Le mouvement de grève du mercredi 15
Le mouvement a ainsi pris de l’ampleur. Un appel à la grève a été signé par 17 organisations lundi 13 décembre qui souhaitaient faire entendre leurs doléances et dénoncer les conditions indignes dans lesquelles elles exercent leurs missions d’intérêt général. Les deux principaux syndicats de magistrats (USM et SM) avaient déposé leur préavis — « une première » pour l’Union Syndicale des Magistrats (USM), majoritaire — et appelé, aux côtés de 15 autres organisations syndicales et professionnelles de magistrats, personnels de greffe et avocats à renvoyer « massivement » toutes les audiences.
« Pour montrer notre détermination commune à obtenir enfin les moyens propres à ce que la justice soit rendue dignement, nous appelons l’ensemble des magistrats à renvoyer toutes les audiences le 15 décembre prochain, et l’ensemble des professionnels de justice, avocats, fonctionnaires de greffe, contractuels, magistrats à participer à des rassemblements aux sièges des cours d’appel de leur ressort aux horaires qu’ils détermineront », annonçait le billet officiel du collectif.
Une délégation de l’intersyndicale a d’ailleurs été reçue à la suite de la mobilisation mercredi soir par Olivier Dussopt, le ministre chargé des Comptes publics, tandis que le garde des Sceaux a espéré le matin même sur France Inter qu’il n’y ait « pas d’instrumentalisation » dans ce mouvement qui intervient dans un contexte pré-électoral alors qu’il y a « vingt ans d’abandons humains et budgétaires », irritant une partie des manifestants.
Dans la capitale, la mobilisation a eu lieu à Bercy mercredi à midi, devant le ministère de l’Economie et des Finances afin de marquer symboliquement le besoin de moyens de la Justice, « problématique totalement évacuée tant du discours ministériel que des Etats généraux de la Justice », selon les manifestants. En région, de nombreux manifestants se sont réunis devant leur palais de justice.
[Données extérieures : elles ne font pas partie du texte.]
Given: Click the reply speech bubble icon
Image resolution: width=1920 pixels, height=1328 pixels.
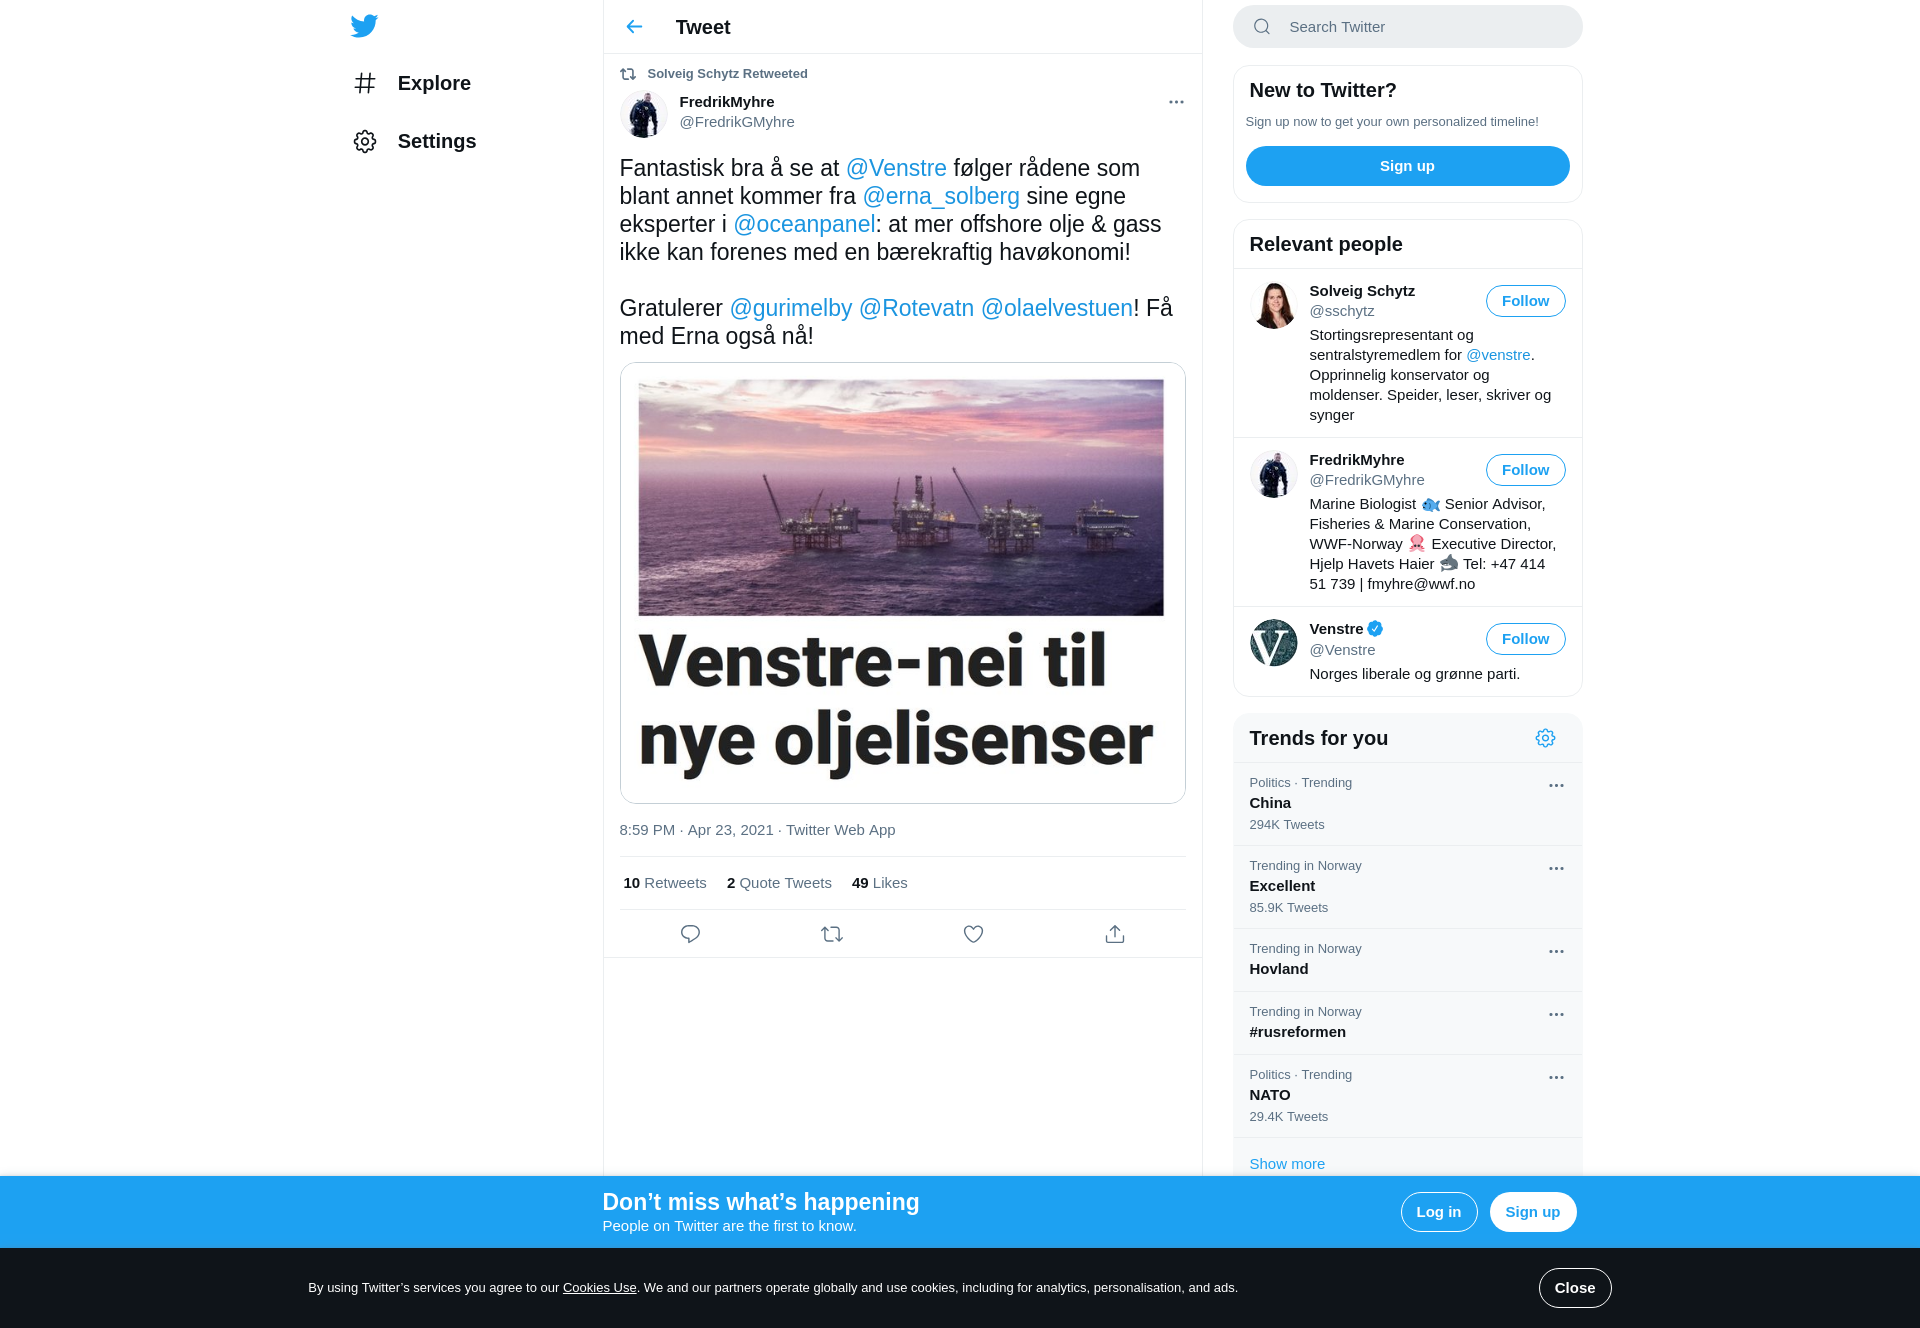Looking at the screenshot, I should [x=690, y=934].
Audiences nocturnes et manques de moyens criant
Le diagnostic est posé. La Justice actuelle est « malade », « exsangue », « à bout de forces » ou même « en burn-out ».
« Il faudra inventer d’autres moyens pour rendre la justice car la justice n’en peut plus », a lancé la présidente de l’USM, Céline Parisot, à une foule de robes noires et rouges en colère.
Cette mobilisation est « le reflet d’une grave crise institutionnelle », a estimé Claire Dujardin, présidente du Syndicat des avocats de France (SAF) qui réclame « des moyens, des moyens, encore des moyens ».
« On a un manque de moyens matériels et humains qui ne fait que s’aggraver au fil des années. On n’arrive plus à absorber. Tout ça tient grâce à la conscience professionnelle des gens, mais ils n’en peuvent plus », a témoigné à l’AFP Catherine, greffière à Paris.
« Justice épuisée, justiciables en danger », « Qui veut être jugé après minuit ? », « J’ai honte de ma Justice »,
« Justice sacrifiée, citoyens méprisés », « Misère judiciaire, mensonges du ministère », « Au secours, le parquet prend l’eau », dénonçaient les pancartes brandies devant Bercy et différents palais de justice en province, à l’occasion de cette journée de mobilisation inédite du monde judiciaire à bout de souffle.